“If Russia does decide to move further into Ukraine, it would be a mistake of historic proportions for Moscow,” said Chris Murphy, a member of the Senate Foreign Relations Committee, in an appearance on CNN on Sunday. “Right now they occupy the eastern flank of the country. That’s a part of the Ukraine that doesn’t have the same sense of Ukrainian nationalism that the rest of the country does.” Moscow denies it maintains forces in the war-torn Donbass region, which has been held by troops loyal to two self-declared breakaway republics, which Russia considers to be part of Ukraine.
“Ukraine could become the next Afghanistan for Russia if it chooses to move further,” he said, referring to the Soviet-Afghan War of 1979-1989 that left thousands of Red Army soldiers dead. “It’s up to us in the Congress to make clear that we are going to be diplomatic, political, and military partners with Ukraine, that we are going to provide them with increased military assistance so that they can defend themselves. And I hope that we take steps in Congress in the next week to make that clear.”
Nikolai Patrushev, the head of Russia’s Security Council, argued earlier this year that there are similarities between the US’s relationship with Ukraine and its backing of the government in Afghanistan that was overthrown by the Taliban this summer. He accused the United States of abandoning its allies in the Middle East, and said that Kiev could meet a similar fate in the future.
“Was the ousted pro-American regime in Kabul saved by the fact that Afghanistan had the status of a US ally, while not being part of NATO?” he asked. “A similar situation awaits supporters of the American choice in Ukraine. Where neo-Nazis are capable of coming to power, the country is heading for disintegration, and the White House at some point will not remember its Kiev supporters.”
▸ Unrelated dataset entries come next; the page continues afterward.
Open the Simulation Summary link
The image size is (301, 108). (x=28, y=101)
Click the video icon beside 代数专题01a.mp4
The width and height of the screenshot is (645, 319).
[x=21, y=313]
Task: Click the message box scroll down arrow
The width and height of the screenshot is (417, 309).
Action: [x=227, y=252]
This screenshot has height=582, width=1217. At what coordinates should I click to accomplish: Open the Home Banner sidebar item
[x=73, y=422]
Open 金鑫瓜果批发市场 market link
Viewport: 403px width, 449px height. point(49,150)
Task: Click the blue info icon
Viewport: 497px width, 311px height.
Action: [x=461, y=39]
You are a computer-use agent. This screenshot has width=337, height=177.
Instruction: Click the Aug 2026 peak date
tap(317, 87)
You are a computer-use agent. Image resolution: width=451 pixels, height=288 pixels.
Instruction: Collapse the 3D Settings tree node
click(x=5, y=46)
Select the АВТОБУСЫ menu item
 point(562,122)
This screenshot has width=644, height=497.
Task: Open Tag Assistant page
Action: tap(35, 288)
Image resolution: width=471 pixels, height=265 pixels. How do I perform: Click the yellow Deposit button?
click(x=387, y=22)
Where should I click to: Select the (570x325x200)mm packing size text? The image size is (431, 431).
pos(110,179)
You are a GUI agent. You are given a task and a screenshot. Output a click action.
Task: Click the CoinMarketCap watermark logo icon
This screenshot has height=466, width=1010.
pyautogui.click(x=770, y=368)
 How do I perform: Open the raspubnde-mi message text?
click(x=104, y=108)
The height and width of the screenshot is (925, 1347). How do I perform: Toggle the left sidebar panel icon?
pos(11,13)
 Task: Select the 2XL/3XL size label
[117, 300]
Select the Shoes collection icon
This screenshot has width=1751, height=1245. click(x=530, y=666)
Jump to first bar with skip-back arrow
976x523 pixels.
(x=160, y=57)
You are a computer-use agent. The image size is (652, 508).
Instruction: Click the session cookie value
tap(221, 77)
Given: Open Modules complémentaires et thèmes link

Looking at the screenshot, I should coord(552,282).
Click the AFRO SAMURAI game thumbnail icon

Tensions on the border between Russia and Ukraine have been worsening for weeks, with American and Ukrainian intelligence services reporting that they suspect a possible Russian invasion in the near future. Moscow has denied any plans to invade, dismissing the allegations as American misinformation and accused Ukraine of building up forces along the contact line with the Donbass.
Asked whether he thought the invasion was likely, senator Murphy responded, “I’ve been in Ukraine six times. I’ve seen the intelligence, the threat is serious. I do think that there’s no substitute for person-to-person diplomacy. And so I hope this virtual meeting between President Biden and President Putin can bear fruit.”
The Kremlin and the White House announced Saturday that Vladimir Putin, the president of Russia, is scheduled to speak with Joe Biden, the American president, in a video call this Tuesday. The White House, in its statement, said that “President Biden will underscore U.S. concerns with Russian military activities on the border with Ukraine and reaffirm the United States’ support for the sovereignty and territorial integrity of Ukraine.”
Last week, in an appearance at the “Russia Calling” forum, Putin made clear that he considers the deployment of American weapons in countries bordering Russia to be a “red line” that his country will not permit to be crossed. He has said that he will seek specific guarantees that NATO will not expand further eastwards as part of his talks with Biden.